Work instruction :: The answer must be every line of the records below that holds the word "computer".

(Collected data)
# # #

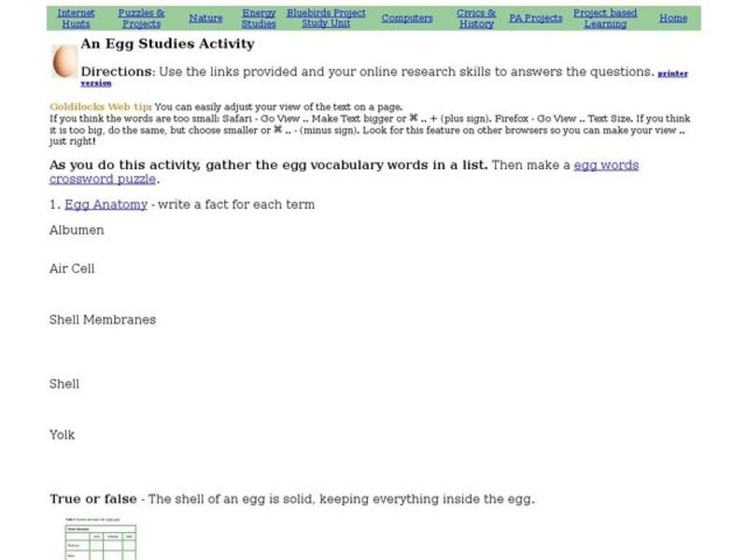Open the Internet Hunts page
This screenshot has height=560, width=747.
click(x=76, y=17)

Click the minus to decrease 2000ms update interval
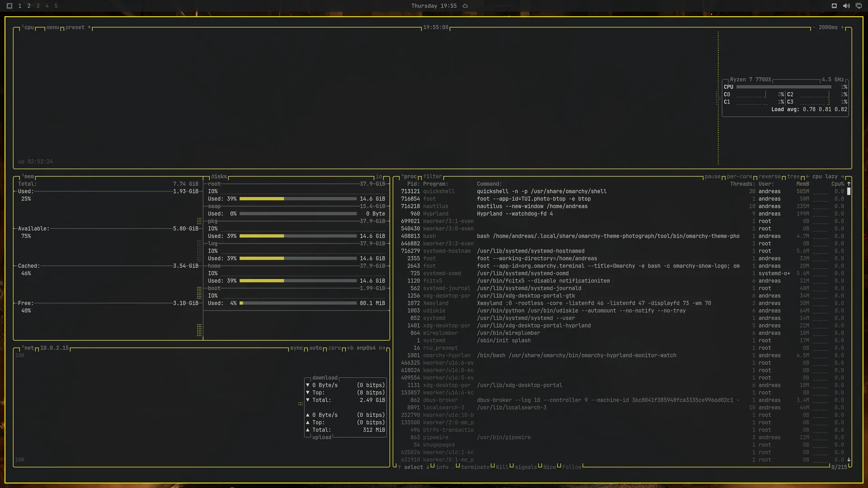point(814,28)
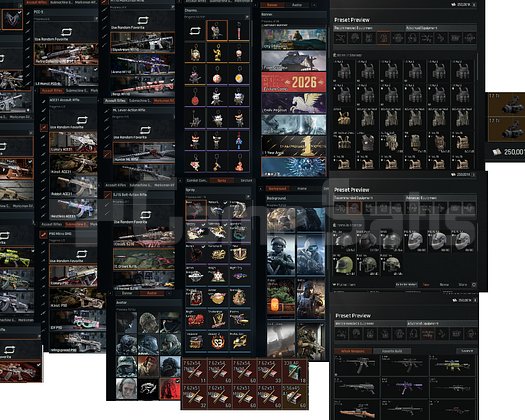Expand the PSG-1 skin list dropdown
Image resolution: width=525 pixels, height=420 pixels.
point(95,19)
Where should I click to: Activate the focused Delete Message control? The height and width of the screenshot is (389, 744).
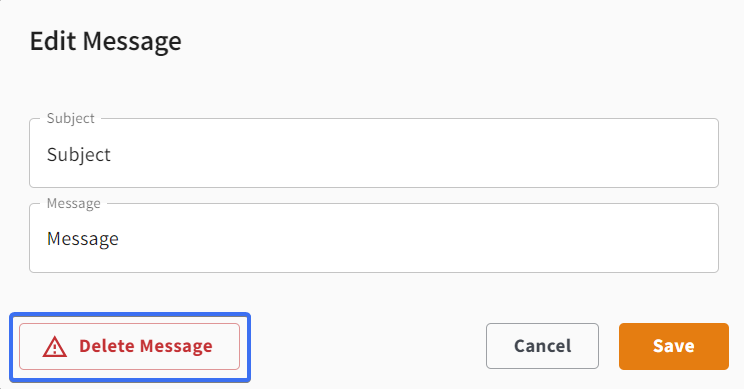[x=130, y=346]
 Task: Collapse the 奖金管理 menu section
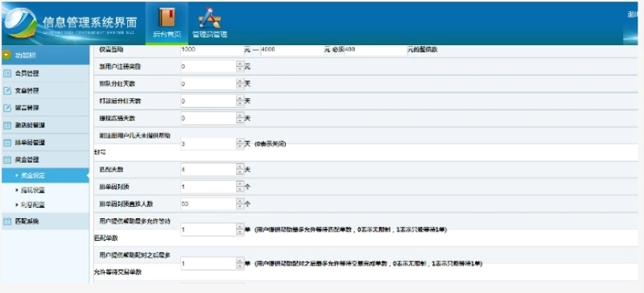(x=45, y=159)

# # #

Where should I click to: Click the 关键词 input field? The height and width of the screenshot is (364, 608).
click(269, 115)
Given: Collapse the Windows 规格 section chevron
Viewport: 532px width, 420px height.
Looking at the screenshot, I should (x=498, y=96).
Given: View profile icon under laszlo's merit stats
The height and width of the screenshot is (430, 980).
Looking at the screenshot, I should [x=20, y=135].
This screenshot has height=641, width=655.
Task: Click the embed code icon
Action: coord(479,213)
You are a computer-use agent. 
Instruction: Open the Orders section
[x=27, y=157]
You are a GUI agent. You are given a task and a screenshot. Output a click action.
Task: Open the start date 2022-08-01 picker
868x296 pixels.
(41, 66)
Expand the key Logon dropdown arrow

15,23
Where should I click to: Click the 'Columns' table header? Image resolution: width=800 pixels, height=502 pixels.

# # #

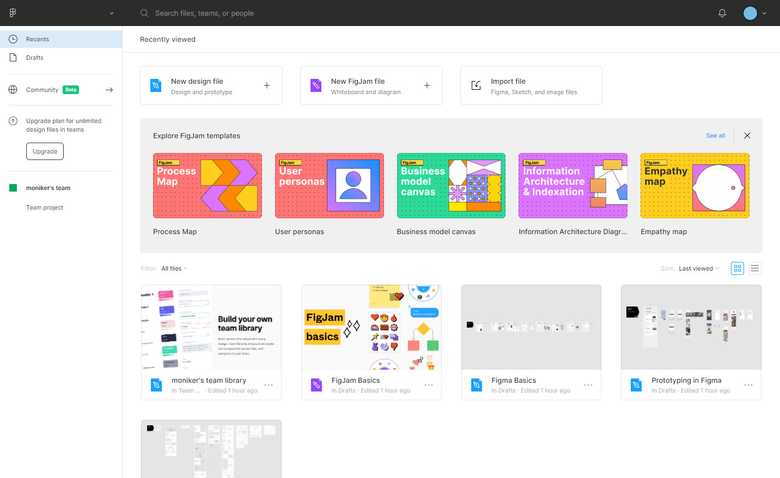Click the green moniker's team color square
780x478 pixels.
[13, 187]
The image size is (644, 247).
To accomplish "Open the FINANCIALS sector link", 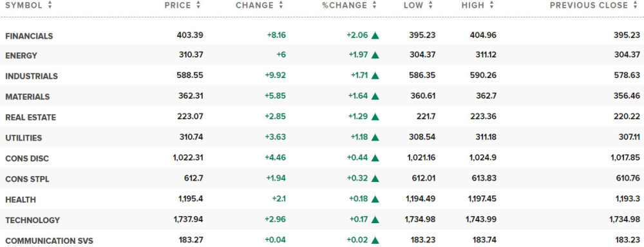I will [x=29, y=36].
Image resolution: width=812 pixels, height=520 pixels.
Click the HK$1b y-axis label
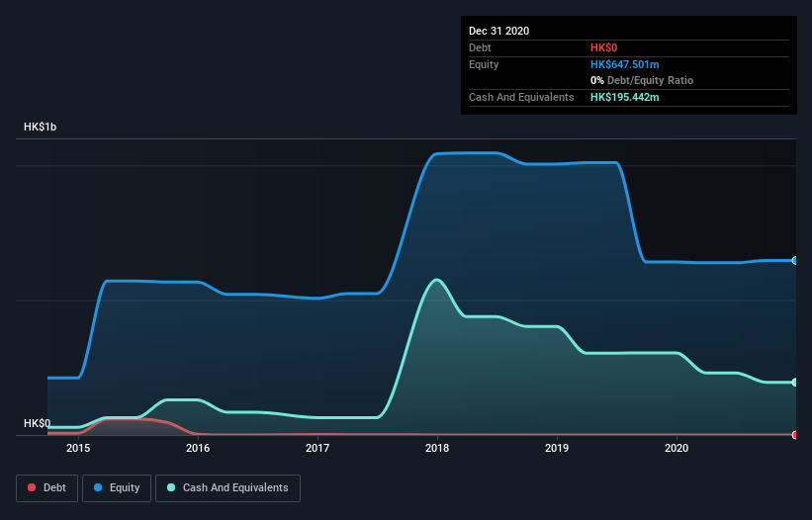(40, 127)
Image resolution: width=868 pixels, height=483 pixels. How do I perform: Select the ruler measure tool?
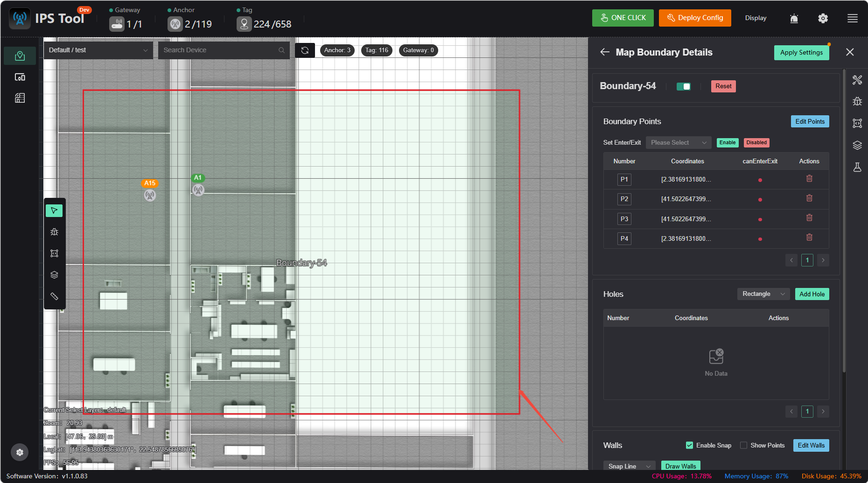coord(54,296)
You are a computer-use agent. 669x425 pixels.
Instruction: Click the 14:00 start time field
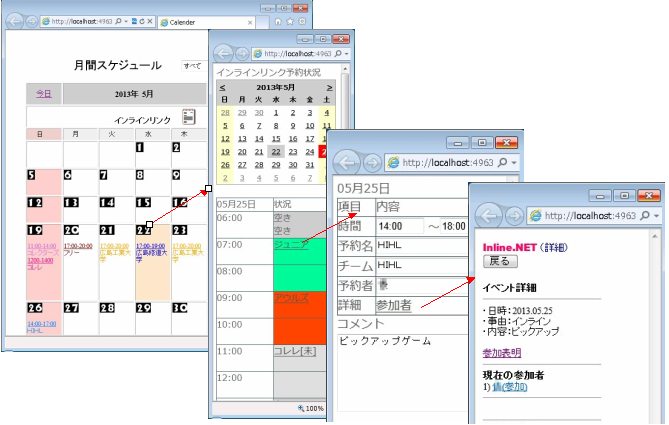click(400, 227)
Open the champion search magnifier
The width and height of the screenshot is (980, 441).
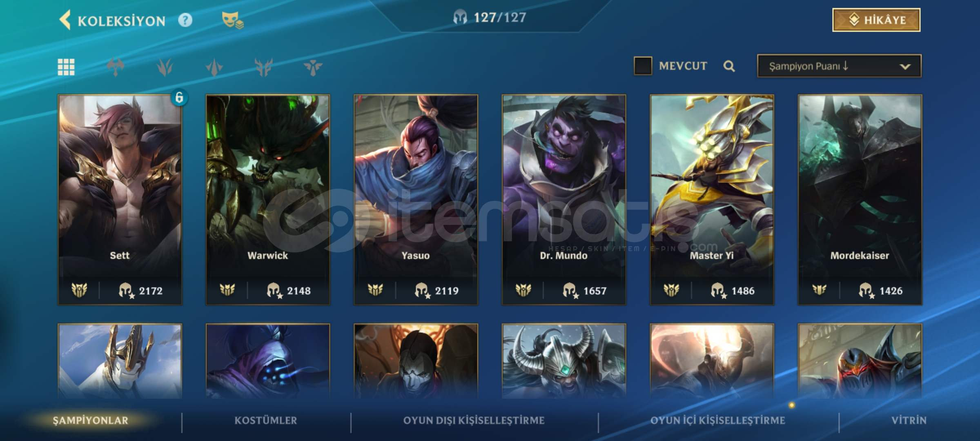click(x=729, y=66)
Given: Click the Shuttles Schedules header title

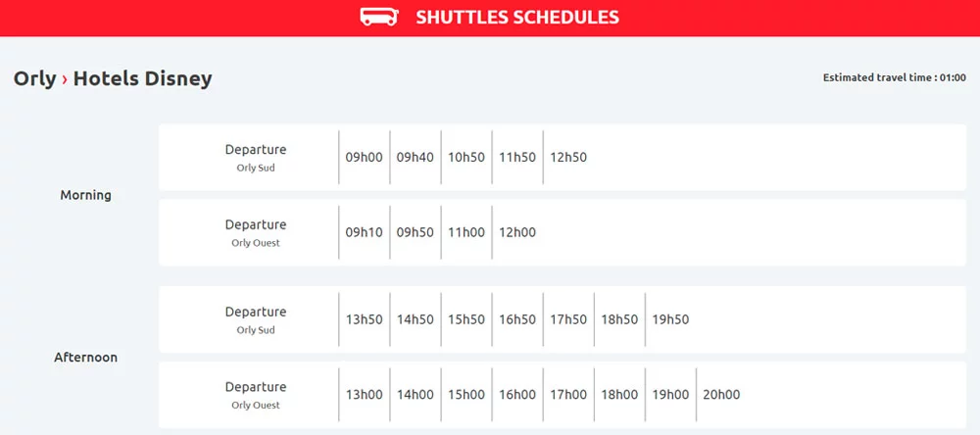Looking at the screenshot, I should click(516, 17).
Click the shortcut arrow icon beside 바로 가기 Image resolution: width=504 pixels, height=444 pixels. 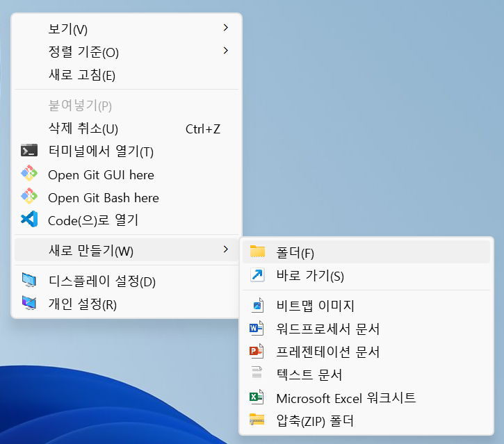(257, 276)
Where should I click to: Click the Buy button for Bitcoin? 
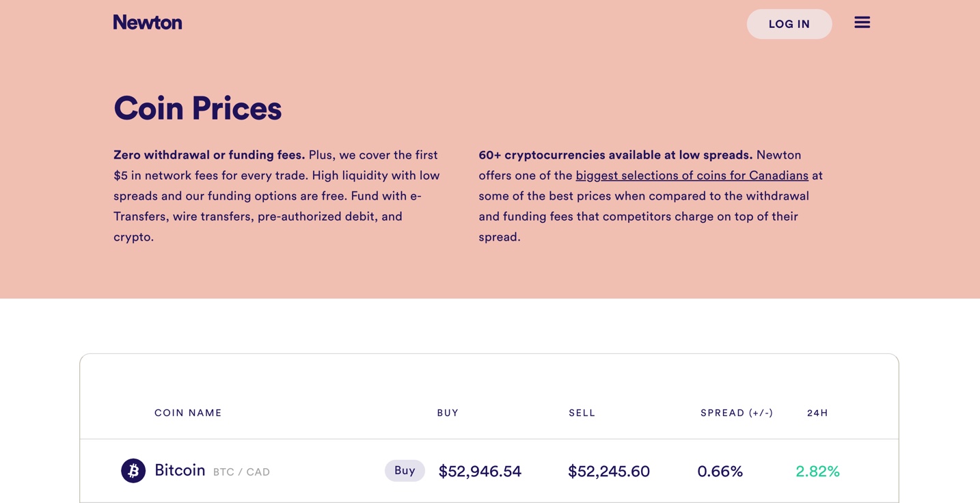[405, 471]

# # #

Reply ::
You are a computer-use agent. 
You are a computer-use agent. 669x425 pixels.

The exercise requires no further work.